(Rows for finding displayed items)
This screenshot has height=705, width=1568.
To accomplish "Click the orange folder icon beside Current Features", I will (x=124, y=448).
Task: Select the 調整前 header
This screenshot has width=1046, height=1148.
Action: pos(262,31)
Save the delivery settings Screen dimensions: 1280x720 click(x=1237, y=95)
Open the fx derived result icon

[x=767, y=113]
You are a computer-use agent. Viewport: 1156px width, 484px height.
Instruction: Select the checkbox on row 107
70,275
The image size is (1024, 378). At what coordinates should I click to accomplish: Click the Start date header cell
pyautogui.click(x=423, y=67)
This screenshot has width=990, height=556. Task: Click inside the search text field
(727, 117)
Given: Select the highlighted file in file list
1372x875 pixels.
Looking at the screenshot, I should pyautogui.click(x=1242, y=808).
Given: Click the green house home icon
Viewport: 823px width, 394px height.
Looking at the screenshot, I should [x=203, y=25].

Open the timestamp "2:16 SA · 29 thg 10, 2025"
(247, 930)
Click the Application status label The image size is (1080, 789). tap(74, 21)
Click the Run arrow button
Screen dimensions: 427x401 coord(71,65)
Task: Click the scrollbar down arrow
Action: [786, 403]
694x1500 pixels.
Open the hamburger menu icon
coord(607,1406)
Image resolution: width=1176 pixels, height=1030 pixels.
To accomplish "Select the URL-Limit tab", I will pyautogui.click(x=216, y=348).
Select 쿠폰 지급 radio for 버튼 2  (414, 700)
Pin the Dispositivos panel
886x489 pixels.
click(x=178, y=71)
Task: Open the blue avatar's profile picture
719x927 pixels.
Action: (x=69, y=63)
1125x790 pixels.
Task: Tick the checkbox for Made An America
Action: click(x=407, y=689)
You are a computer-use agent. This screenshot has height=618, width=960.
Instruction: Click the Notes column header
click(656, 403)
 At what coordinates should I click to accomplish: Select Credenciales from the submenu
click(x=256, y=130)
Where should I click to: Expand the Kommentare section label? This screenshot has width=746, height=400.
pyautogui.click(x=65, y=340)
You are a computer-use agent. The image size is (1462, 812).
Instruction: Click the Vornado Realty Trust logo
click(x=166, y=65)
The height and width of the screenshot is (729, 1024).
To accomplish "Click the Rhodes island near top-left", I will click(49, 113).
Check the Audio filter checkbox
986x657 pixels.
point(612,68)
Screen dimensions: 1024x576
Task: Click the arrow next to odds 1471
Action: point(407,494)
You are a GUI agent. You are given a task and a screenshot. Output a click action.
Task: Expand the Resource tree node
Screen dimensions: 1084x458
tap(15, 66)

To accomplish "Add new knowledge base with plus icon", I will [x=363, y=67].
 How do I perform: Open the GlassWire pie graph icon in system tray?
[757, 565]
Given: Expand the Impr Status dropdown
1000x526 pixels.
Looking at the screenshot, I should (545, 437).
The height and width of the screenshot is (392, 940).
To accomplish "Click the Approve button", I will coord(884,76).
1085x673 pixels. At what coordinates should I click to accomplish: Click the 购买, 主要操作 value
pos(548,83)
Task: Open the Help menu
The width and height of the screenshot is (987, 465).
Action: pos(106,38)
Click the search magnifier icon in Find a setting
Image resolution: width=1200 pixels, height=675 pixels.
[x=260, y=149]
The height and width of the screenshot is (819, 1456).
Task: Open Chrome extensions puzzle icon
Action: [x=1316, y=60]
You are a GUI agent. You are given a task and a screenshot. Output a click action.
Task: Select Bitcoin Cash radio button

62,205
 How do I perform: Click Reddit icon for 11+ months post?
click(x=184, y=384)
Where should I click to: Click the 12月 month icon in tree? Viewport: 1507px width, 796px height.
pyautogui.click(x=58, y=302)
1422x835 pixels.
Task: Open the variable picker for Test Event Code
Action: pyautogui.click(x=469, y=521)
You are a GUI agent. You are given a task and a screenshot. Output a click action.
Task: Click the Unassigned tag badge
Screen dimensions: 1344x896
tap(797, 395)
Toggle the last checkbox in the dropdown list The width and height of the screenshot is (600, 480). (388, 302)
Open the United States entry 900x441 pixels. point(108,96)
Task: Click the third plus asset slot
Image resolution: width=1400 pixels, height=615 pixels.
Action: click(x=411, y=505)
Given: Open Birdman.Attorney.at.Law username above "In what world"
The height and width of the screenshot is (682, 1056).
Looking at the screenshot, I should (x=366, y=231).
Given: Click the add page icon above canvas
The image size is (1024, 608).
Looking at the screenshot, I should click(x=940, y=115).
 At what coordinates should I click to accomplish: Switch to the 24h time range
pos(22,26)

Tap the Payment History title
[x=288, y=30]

- [Task goal]
Reproduce the rows above word for word, covering every one of them.

- [Final result]
This screenshot has height=705, width=1568.
To accomplish "Click the orange folder icon beside Current Features", I will (x=124, y=448).
Task: Select the 調整前 header
This screenshot has width=1046, height=1148.
Action: pos(262,31)
Save the delivery settings Screen dimensions: 1280x720 click(x=1237, y=95)
Open the fx derived result icon

[x=767, y=113]
You are a computer-use agent. Viewport: 1156px width, 484px height.
Instruction: Select the checkbox on row 107
70,275
The image size is (1024, 378). At what coordinates should I click to accomplish: Click the Start date header cell
pyautogui.click(x=423, y=67)
This screenshot has width=990, height=556. Task: Click inside the search text field
(727, 117)
Given: Select the highlighted file in file list
1372x875 pixels.
Looking at the screenshot, I should pyautogui.click(x=1242, y=808).
Given: Click the green house home icon
Viewport: 823px width, 394px height.
Looking at the screenshot, I should [x=203, y=25].

Open the timestamp "2:16 SA · 29 thg 10, 2025"
(247, 930)
Click the Application status label The image size is (1080, 789). tap(74, 21)
Click the Run arrow button
Screen dimensions: 427x401 coord(71,65)
Task: Click the scrollbar down arrow
Action: [786, 403]
694x1500 pixels.
Open the hamburger menu icon
coord(607,1406)
Image resolution: width=1176 pixels, height=1030 pixels.
To accomplish "Select the URL-Limit tab", I will pyautogui.click(x=216, y=348).
Select 쿠폰 지급 radio for 버튼 2  (414, 700)
Pin the Dispositivos panel
886x489 pixels.
click(x=178, y=71)
Task: Open the blue avatar's profile picture
719x927 pixels.
Action: (x=69, y=63)
1125x790 pixels.
Task: Tick the checkbox for Made An America
Action: click(x=407, y=689)
You are a computer-use agent. This screenshot has height=618, width=960.
Instruction: Click the Notes column header
click(656, 403)
 At what coordinates should I click to accomplish: Select Credenciales from the submenu
click(x=256, y=130)
Where should I click to: Expand the Kommentare section label? This screenshot has width=746, height=400.
pyautogui.click(x=65, y=340)
You are a computer-use agent. The image size is (1462, 812).
Instruction: Click the Vornado Realty Trust logo
click(x=166, y=65)
The height and width of the screenshot is (729, 1024).
To accomplish "Click the Rhodes island near top-left", I will click(49, 113).
Check the Audio filter checkbox
986x657 pixels.
point(612,68)
Screen dimensions: 1024x576
Task: Click the arrow next to odds 1471
Action: point(407,494)
You are a GUI agent. You are given a task and a screenshot. Output a click action.
Task: Expand the Resource tree node
Screen dimensions: 1084x458
tap(15, 66)

To accomplish "Add new knowledge base with plus icon", I will [x=363, y=67].
 How do I perform: Open the GlassWire pie graph icon in system tray?
[757, 565]
Given: Expand the Impr Status dropdown
1000x526 pixels.
Looking at the screenshot, I should (545, 437).
The height and width of the screenshot is (392, 940).
To accomplish "Click the Approve button", I will coord(884,76).
1085x673 pixels. At what coordinates should I click to accomplish: Click the 购买, 主要操作 value
pos(548,83)
Task: Open the Help menu
The width and height of the screenshot is (987, 465).
Action: pos(106,38)
Click the search magnifier icon in Find a setting
Image resolution: width=1200 pixels, height=675 pixels.
[x=260, y=149]
The height and width of the screenshot is (819, 1456).
Task: Open Chrome extensions puzzle icon
Action: [x=1316, y=60]
You are a GUI agent. You are given a task and a screenshot. Output a click action.
Task: Select Bitcoin Cash radio button

62,205
 How do I perform: Click Reddit icon for 11+ months post?
click(x=184, y=384)
Where should I click to: Click the 12月 month icon in tree? Viewport: 1507px width, 796px height.
pyautogui.click(x=58, y=302)
1422x835 pixels.
Task: Open the variable picker for Test Event Code
Action: pyautogui.click(x=469, y=521)
You are a GUI agent. You are given a task and a screenshot. Output a click action.
Task: Click the Unassigned tag badge
Screen dimensions: 1344x896
tap(797, 395)
Toggle the last checkbox in the dropdown list The width and height of the screenshot is (600, 480). (388, 302)
Open the United States entry 900x441 pixels. point(108,96)
Task: Click the third plus asset slot
Image resolution: width=1400 pixels, height=615 pixels.
Action: click(x=411, y=505)
Given: Open Birdman.Attorney.at.Law username above "In what world"
The height and width of the screenshot is (682, 1056).
Looking at the screenshot, I should (x=366, y=231).
Given: Click the add page icon above canvas
The image size is (1024, 608).
Looking at the screenshot, I should click(x=940, y=115).
 At what coordinates should I click to accomplish: Switch to the 24h time range
pos(22,26)

Tap the Payment History title
[x=288, y=30]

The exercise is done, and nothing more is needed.